The FDA is taking issue with “the continued uncontrolled use of ‘trial’ injections,” which the agency seeks more clarity on, and which were cited as an issue in warning letters at two other Wockhardt facilities, as well as a recent warning letter for Sun Pharma.
“The procedure does not specify what type of injection should be made as a trial such as whether a standard or sample is to be used for the trial injection. This procedure states that these injections are for informational purposes only. However it does not specify what information the trial injections are to be used to obtain,” the FDA says.
In addition, laboratory records do not include a complete record of all data secured in the course of each test, the agency says, and specifically points out sample injections that were made but where chromatogram data cannot be traced to a documented sample solution prep.
Computer Controls, Sanitary Conditions
The FDA also notes the problem of appropriate computer controls as changes in master production and control records can be made by employees other than authorized personnel.
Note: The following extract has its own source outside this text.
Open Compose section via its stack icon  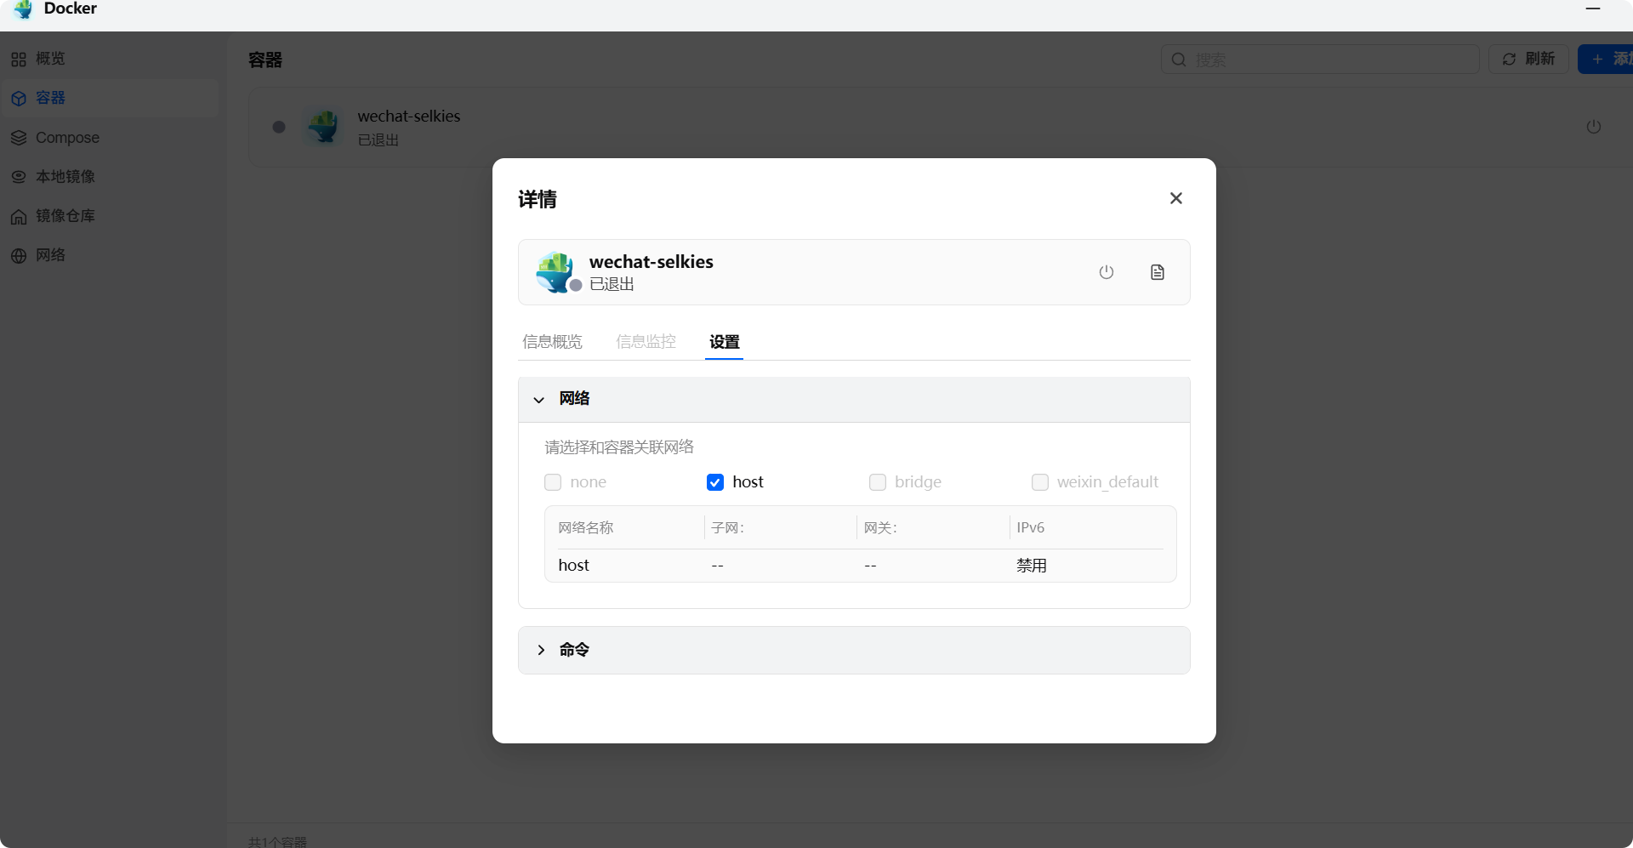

And the site was notified of not having sanitary conditions. Specifically, the FDA found in its inspections -- which spanned two months from January to March -- that cleaning procedures do not cover all of the areas of the facility.
GMP training was another issue cited by the FDA, which reviewed documents for five employees and found that two did not have documented training in cGMPs (current good manufacturing practices).
The 125,000 square-foot facility operated by Morton Grove was acquired back in 2007 to expand Wockhardt’s product line in the US and has been open since 1995.
The Form 483 is the latest in a string of issues cited by foreign regulators. Two of the company’s Indian facilities were hit with import alerts last year due to non-compliance.
And the UK’s Medicines and Healthcare Products Regulatory Agency (MHRA) withdrew Wockhardt’s GMP certificate at two facilities.